ねこがね・・町のサウンドスケープが聴こえる。砂連尾理と寺田美砂子が並んで椅子に座っている。手を顔の方に持ってきたりするだけの動作が断続的に行われる。寺田は座席に足を載せているがそのうち下に置く。
抱き合う二人のダンス的な表現なのかとも思う。あるいは、その抱き合う二人と交流してきたことで新たに砂連尾と寺田に生じた感情の動きや過ごした時間の堆積。それを踊りにしたものかも知れない。
下手奧上からの赤い照明の中で砂連尾理が踊る。リズミカルな音楽、踊りも弾む。ぐるぐるぐる。軽快なのにどこか泣きそうな心の奥の気持ちが、ふいとやってきそうな予感もある。
砂連尾と寺田のデュオ。照明は後ろに大きく影を映すもの。初めて二人は触れあい、コンタクトする。
一番印象的だったのは、シャツを引っ張る所から始まる、バロック音楽によるデュオ。ユニゾンによる部分が続くと思うと、それがフーガとかカノンのようにずれて、またユニゾンに戻る。対位法のようなダンス。ただそれぞれのシークエンスが日常的な仕草によって構成されている所が好きだ。野菜や果物で人の顔を描いた昔の人の絵画を連想する。
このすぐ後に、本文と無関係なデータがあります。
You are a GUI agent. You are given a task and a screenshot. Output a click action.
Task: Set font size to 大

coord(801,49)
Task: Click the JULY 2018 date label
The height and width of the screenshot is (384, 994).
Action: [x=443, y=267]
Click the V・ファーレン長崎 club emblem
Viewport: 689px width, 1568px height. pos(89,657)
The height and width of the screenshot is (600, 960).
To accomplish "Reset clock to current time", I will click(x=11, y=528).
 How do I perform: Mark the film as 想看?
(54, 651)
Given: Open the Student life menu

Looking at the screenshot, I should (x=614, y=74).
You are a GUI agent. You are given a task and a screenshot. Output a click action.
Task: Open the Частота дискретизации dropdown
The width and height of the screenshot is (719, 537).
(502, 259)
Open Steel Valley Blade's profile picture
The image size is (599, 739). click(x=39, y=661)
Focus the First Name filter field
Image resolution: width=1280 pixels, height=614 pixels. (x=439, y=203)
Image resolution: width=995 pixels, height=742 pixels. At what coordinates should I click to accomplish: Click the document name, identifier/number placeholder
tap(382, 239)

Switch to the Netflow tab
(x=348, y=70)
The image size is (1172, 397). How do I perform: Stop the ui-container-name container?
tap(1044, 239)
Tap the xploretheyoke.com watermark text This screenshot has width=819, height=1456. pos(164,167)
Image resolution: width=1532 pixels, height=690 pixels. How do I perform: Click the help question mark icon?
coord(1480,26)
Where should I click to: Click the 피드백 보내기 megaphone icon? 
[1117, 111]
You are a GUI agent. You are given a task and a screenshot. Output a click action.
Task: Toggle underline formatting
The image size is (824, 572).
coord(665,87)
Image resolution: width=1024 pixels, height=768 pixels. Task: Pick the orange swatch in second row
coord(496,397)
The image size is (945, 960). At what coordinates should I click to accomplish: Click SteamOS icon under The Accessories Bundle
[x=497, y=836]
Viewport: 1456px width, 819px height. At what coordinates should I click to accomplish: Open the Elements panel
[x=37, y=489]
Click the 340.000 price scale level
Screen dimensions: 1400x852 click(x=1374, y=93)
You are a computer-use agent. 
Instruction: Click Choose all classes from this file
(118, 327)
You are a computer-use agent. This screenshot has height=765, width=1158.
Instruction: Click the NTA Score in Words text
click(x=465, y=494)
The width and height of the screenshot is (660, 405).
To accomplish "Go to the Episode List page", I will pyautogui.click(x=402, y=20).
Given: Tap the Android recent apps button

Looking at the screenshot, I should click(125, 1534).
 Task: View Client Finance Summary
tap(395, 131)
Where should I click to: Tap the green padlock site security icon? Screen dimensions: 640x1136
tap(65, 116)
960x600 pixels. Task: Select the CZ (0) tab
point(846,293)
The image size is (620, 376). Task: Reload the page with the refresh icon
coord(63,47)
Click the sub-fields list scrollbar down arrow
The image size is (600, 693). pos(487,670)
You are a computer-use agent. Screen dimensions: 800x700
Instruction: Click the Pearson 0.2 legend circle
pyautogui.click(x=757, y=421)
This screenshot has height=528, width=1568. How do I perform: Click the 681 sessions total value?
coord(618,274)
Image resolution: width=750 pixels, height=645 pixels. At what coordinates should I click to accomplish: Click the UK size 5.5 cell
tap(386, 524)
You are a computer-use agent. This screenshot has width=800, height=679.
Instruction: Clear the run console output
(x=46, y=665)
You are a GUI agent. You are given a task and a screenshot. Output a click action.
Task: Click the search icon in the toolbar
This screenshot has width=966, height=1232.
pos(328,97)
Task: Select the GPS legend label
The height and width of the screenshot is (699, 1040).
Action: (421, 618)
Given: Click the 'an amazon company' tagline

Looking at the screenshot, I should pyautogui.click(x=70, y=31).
ボーリング場での騒音での椅子に座ったデュオもあった。これはあえて美しくなく構成しているように見えた。
寺田美砂子の赤い明かりのソロ。砂連尾理と同じ場に彼女が立つと、やはり彼女らしい端正なダンス(伸び上がるときバレエ的な天上性も感じられる)になる。
横からの光が強いと影が斑模様になったりするのも面白い。照明は同じく後ろに影を映すのでも、床からの明かりと遠く客席後ろの照明によるのではもちろん大きな違いが出る。
デュオがまたあるが、少し強くなる。でも、カタルシスになる(めくるめく陶酔する)ことはない。ただ、ラストにまた繰り返される椅子のダンスは大きく脚を開いたデュオになっていて。
生活というもの(=人との相互行為)が、同じ事を繰り返すようだけれど、いつも微妙に変化していく。それはあたかも終わりなき変奏曲のように、続いていく。そんなことを言っているように感じさせてくれる公演だった。